Sleep quality is generally recognized as a nongenetic driver of asthma. Poor sleep quality and obstructive sleep apnea have been reported particularly among those with severe disease. In addition, asthma is known to adversely affect sleep duration, sleep quality, napping, and daytime sleepiness.
The researchers suggest that the relationship between sleep and asthma is bidirectional, given that sleep disorders (sleep of short duration, insomnia, evening chronotype [“night owl”], snoring, excessive daytime sleepiness) are associated with specific chronic inflammatory reactions. It has remained unclear, however, whether poor sleep reflects a higher risk of early asthma progression.
Genetic factors also contribute to asthma risk, but highly variable heritability suggests that the nongenetic exposures play an important role. “However, whether healthy nongenetic exposure could decrease the risk of asthma and mitigate the adverse effect of genetic risk remains largely unknown,” the authors state. They hypothesize that healthier sleep could decrease future asthma risk and mitigate the hazards of genetic effects.
Using data from the UK Biobank, a national large, prospective cohort drawn from 22 U.K. assessment centers, they investigated the independent and combined effects of sleep pattern and PRSs on asthma incidence.
In the UK Biobank cohort (455,405 adults aged 38-73 years, who were enrolled from 2006 to 2010), 17,836 were diagnosed with asthma over 10 years of follow-up. PRSs were constructed for each participant on the basis of their having any of 17 single-nucleotide polymorphisms that are significantly associated with asthma. Participants were stratified into three groups: those at high genetic risk, those at intermediate genetic risk, and those at low genetic risk. Around 1 in 3 participants were classified as being at high genetic risk (150,429), and another third (151,970) were classified as being at intermediate risk. The remainder were classified as being at low risk. Some 7,105 people at high genetic risk and 5,748 at intermediate genetic risk were diagnosed with asthma during the monitoring period.
Comprehensive sleep scores, which ranged from 0 to 5, were constructed on the basis of self-reported sleep traits. Higher scores represented healthier sleep patterns.
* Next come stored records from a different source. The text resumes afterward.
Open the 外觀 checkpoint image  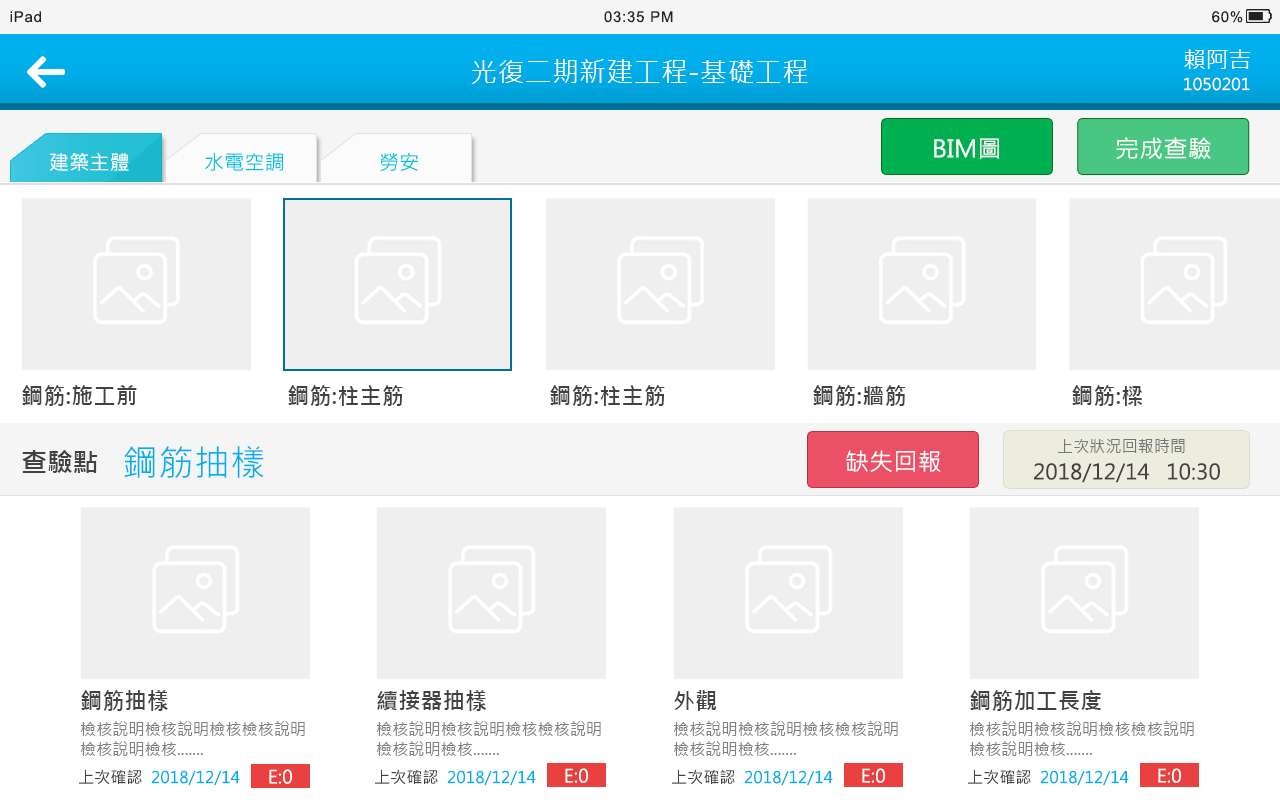click(788, 593)
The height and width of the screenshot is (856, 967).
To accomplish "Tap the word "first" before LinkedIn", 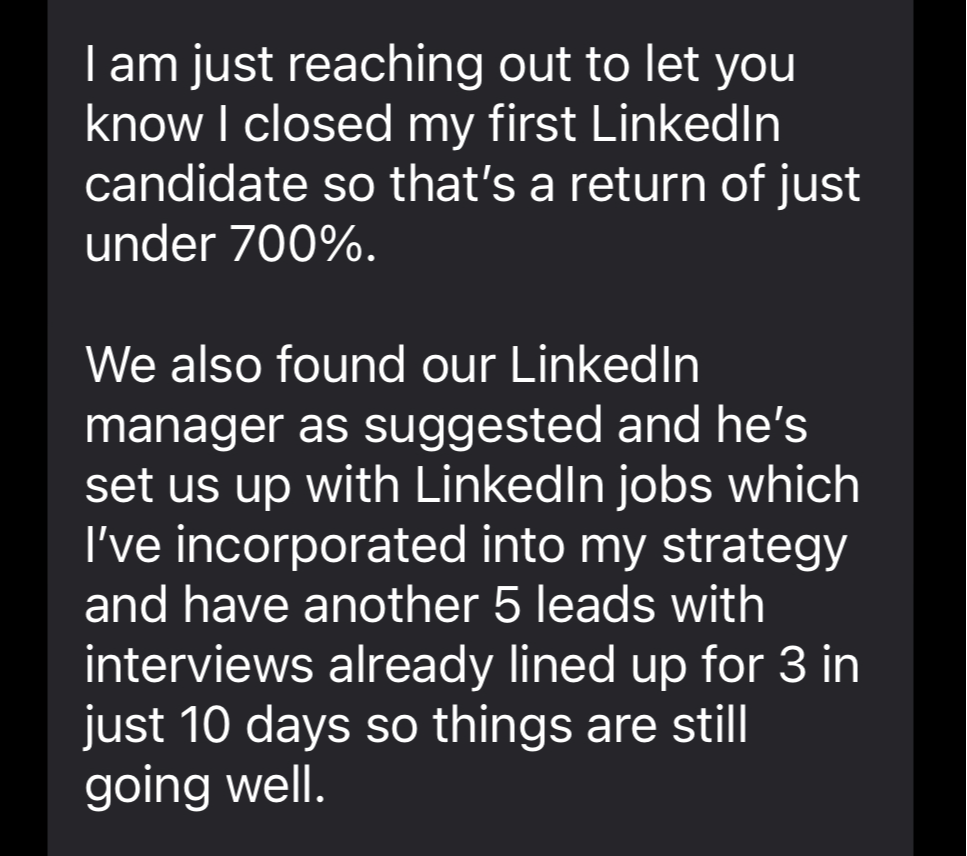I will coord(532,124).
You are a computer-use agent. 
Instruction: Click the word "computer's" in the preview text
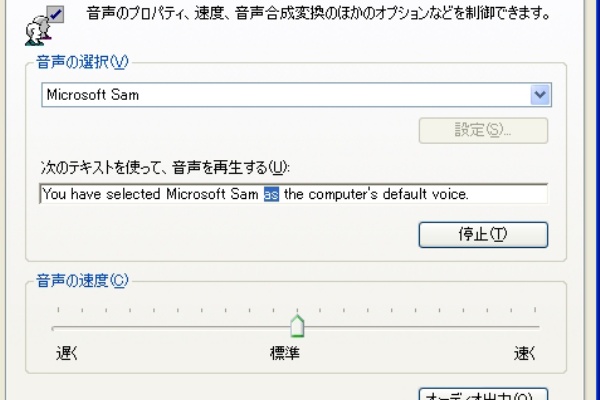pyautogui.click(x=343, y=194)
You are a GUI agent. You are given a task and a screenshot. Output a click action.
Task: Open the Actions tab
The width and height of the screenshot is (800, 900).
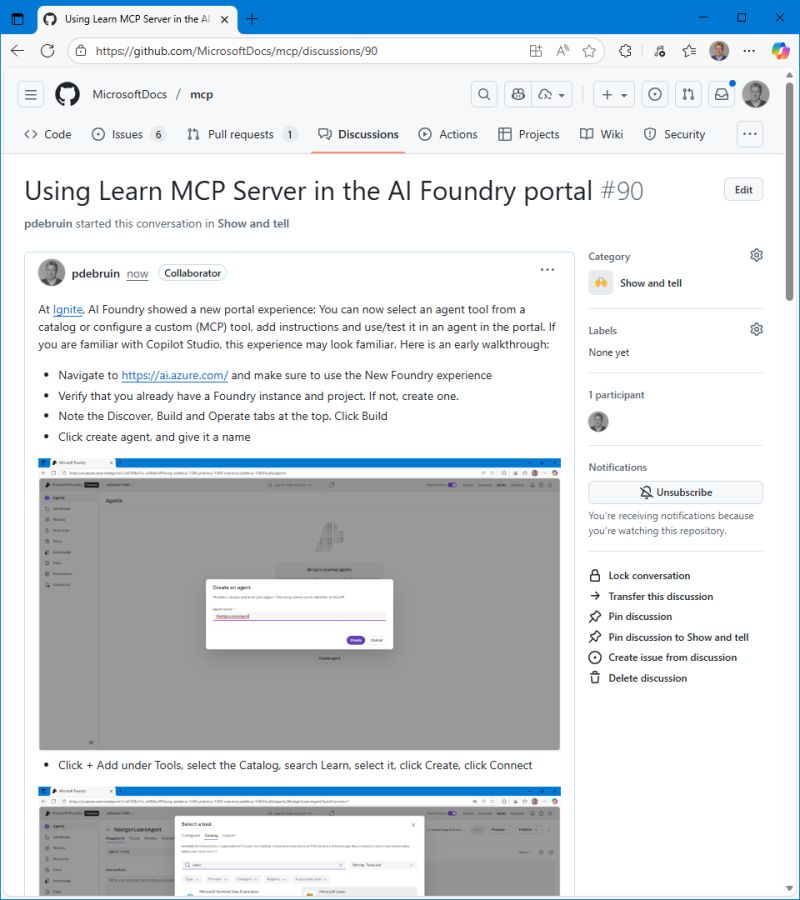(x=448, y=134)
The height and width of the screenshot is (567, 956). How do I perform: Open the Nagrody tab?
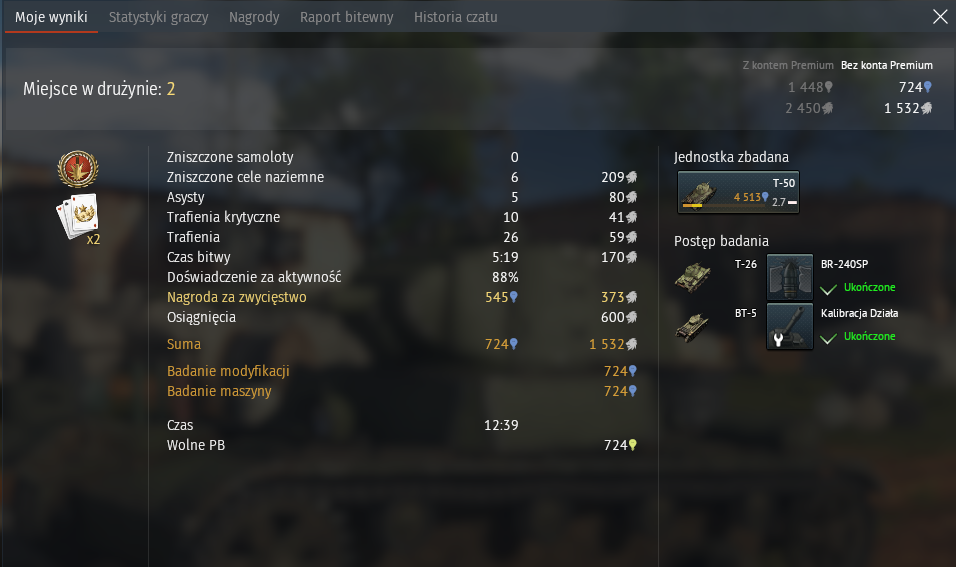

A healthy sleep pattern was defined as early chronotype; getting from 7 to 9 hours of sleep every night; never or rare insomnia; no snoring; and no frequent daytime sleepiness. On the basis of their responses, 73,223 people met the criteria for a healthy sleep pattern; 284,267, an intermediate sleep pattern; and 97,915, a poor sleep pattern.
“Compared with non-cases, asthma cases were more likely to have lower education levels, unhealthy sleep traits and patterns, obesity, higher PRS, more smoking, more alcohol consumption, hypertension, diabetes, depression, gastroesophageal reflux. and more air pollution exposure,” the authors report. All five healthy sleep traits were independently associated with lower risk for asthma. Never/rare insomnia and sleep duration of 7-9 hours a night were seemingly the most influential; they were associated with risk reductions of 25% and 20%, respectively.
Analysis showed that, compared with the low-risk group, the hazard ratios and 95% confidence intervals for the highest PRS group and the poor sleep pattern group were 1.47 (95% CI, 1.41-1.52) and 1.55 (95% CI, 1.45-1.65), respectively.
Risk was twofold higher in the presence of a combination of poor sleep and high genetic susceptibility (HR, 2.22; 95% CI, 1.97-2.49; P < .001). Conversely, a healthy sleep pattern was associated with a lower risk of asthma in the low (HR, 0.56; 95% CI, 0.50-0.64), intermediate (HR, 0.59; 95% CI, 0.53-0.67), and high genetic susceptibility groups (HR, 0.63; 95% CI, 0.57-0.70). A population-attributable risk analysis indicated that improving these sleep traits would prevent 19% of asthma cases. Also, a subset analysis suggested that a healthy sleep pattern might reduce the risk of asthma among those at high genetic risk by 37%.
The study findings suggest that analysis of sleep patterns is warranted for all asthma patients, said coauthor Qing Wang, PhD, Cheeloo College of Medicine, Shandong University, Jinan, China, in an interview. “In our results, the effects of sleep and genetics were independent. Therefore, what we learned about the effects of sleep on asthma could be applied to all the patients, including those with a high or low genetic predisposition. In addition, we believe that intervening among those with high genetic predisposition could be more beneficial since they are more likely to have asthma. However, because this study is observational, a large clinical trial is absolutely needed to provide causal evidence, especially before guidelines modifications can be considered.”